Infine, in lizza per il Leone d’oro c’è BirdwatchersLa terra degli uomini rossi di Marco Bechis, regista italo argentino che stavolta gira in Brasile: accreditato di qualche pronostico favorevole, è la storia di un gruppo di indios guaranì nel Mato grosso brasileiro: un tempo padroni delle loro terre, sono costretti a scegliere tra riserve inospitali e lo sfruttamento dei padroni bianchi. Alternativa che spesso ne comprende una terza, togliersi la vita (altissimo il tasso di suicidi). Il problema è che il film non è un documentario (alla fine capiamo ancora poco della loro realtà) mentre come film di finzione la sceneggiatura latita. E le emozioni pure, anche per chi era pronto a indignarsi per il buon selvaggio vessato dall’uomo bianco malvagio e prevaricatore.

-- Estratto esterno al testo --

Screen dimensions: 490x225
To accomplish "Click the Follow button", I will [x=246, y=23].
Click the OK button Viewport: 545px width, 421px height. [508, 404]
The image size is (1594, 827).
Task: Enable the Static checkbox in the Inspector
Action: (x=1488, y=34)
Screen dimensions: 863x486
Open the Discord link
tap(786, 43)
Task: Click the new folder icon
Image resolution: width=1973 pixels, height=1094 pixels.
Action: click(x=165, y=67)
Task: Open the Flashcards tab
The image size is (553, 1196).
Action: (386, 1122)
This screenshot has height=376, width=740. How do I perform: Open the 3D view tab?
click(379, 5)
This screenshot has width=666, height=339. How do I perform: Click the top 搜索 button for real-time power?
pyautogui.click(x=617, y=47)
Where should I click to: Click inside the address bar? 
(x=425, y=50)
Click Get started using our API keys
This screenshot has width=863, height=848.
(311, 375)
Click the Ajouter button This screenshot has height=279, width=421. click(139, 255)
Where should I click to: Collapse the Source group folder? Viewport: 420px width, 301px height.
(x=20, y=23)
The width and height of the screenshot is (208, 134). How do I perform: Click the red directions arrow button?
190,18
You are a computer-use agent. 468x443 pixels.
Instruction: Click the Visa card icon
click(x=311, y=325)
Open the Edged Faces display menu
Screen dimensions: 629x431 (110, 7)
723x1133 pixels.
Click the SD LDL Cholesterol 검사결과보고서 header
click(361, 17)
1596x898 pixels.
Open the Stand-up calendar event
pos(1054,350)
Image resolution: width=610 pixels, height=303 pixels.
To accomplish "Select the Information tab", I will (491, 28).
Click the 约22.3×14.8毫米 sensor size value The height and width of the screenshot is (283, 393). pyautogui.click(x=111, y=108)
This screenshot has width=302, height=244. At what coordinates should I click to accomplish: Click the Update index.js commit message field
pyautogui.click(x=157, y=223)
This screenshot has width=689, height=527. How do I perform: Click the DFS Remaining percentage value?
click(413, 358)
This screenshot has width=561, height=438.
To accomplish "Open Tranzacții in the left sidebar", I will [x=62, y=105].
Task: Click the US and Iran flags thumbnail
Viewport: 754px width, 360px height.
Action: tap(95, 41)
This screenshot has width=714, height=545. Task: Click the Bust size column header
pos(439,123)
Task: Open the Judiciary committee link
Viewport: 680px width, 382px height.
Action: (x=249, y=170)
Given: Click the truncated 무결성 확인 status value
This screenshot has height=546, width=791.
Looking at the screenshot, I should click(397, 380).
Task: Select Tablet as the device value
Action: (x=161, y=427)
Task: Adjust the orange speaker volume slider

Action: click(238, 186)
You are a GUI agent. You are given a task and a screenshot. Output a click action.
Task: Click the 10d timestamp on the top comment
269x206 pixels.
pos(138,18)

Ma c’è cinema italiano anche nelle sezioni minori. Prevalgono i film autoprodotti, velleitari, fragili o anche frizzanti e sinceri. Il migliore del lotto (ma anche in queste categorie devono passare ancora alcuni titoli) è finora sicuramente Pranzo di Ferragosto, in gara per la Settimana della critica (sezione curata dal sindacato di categoria): opera prima dell’attempato esordiente Gianni Di Gregorio (cinquantenne aiuto regista in alcuni film di Matteo Garrone, il regista di Gomorra che glielo ha prodotto con un budget molto basso), è la storia semiautobiografica di un uomo di mezza età (lo stesso Di Gregorio) che vive con l’anziana madre e che a Ferragosto si trova costretto ad ospitare altre tre anziane signore, rimaste sole a Roma come lui e la sua simpatica mamma, per appianare debiti con l’amministratore e per favore un favore al proprio medico. Le quattro ottuagenarie – attrici dilettanti – sono davvero spassose, le battute e le situazioni surreali ed esilaranti si susseguono a buon ritmo, lo sguardo è tenero e divertito al tempo stesso. Si ride, ci si intenerisce, si esce dal cinema contenti (e dura pure poco, solo un’ora e un quarto). Ai festival non capita spesso. Da ieri però è in 40 sale italiane, quindi il privilegio non sarà solo degli addetti ai lavori veneziani.